かつて大学にはタテカンと呼ばれる文化がありました。これはどういったものでしょうか?


タテカンとは?

タテカンとは立て看板の略称です。タテカンは、固定されることなく、校舎の壁などに、そのまま立てかけられているからタテカンといえるでしょう。タテカンというのは基本的には、手書き文字で記されます。その手書き文字には独自の形状、いわばフォントがありました。それらの文字を指してゲバ文字と呼ばれることもあります。これは学生運動用語であるゲバルトから取られたものです。ゲバルトはドイツ語で暴力を意味する用語です。

シェアの思想

タテカンには、ベニヤ板がもちいられます。このベニヤ板というのは、大学のある場所にまとまって置かれているものを自由に用いることが慣例となっていたようです。いわば、いまの「意識高い系」の時代にやたらとさけばれるシェアの思想がそこにも息づいていたといえるでしょう。さらにタテカンというのは、掲示に関しては特別な許可はいりませんでした。
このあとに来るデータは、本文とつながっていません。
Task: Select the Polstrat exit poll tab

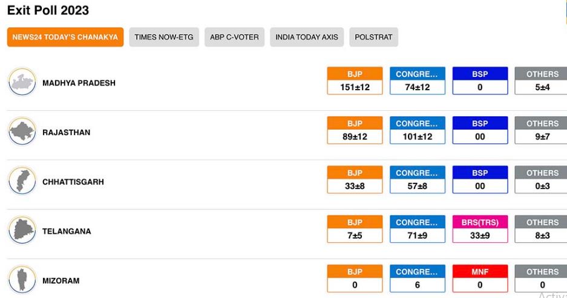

あるイベントを告知する場合は、その前からタテカンをかけて、終わったならば自主的に撤去するといったルールでもってタテカンの運用が行われていたのです。

ですが最近はタテカンを出すのにも許可がいるというところや、タテカンそのものを禁止するところも増えてきました。往年の大学の風景が失われて久しいですが、タテカンもそのひとつかもしれません。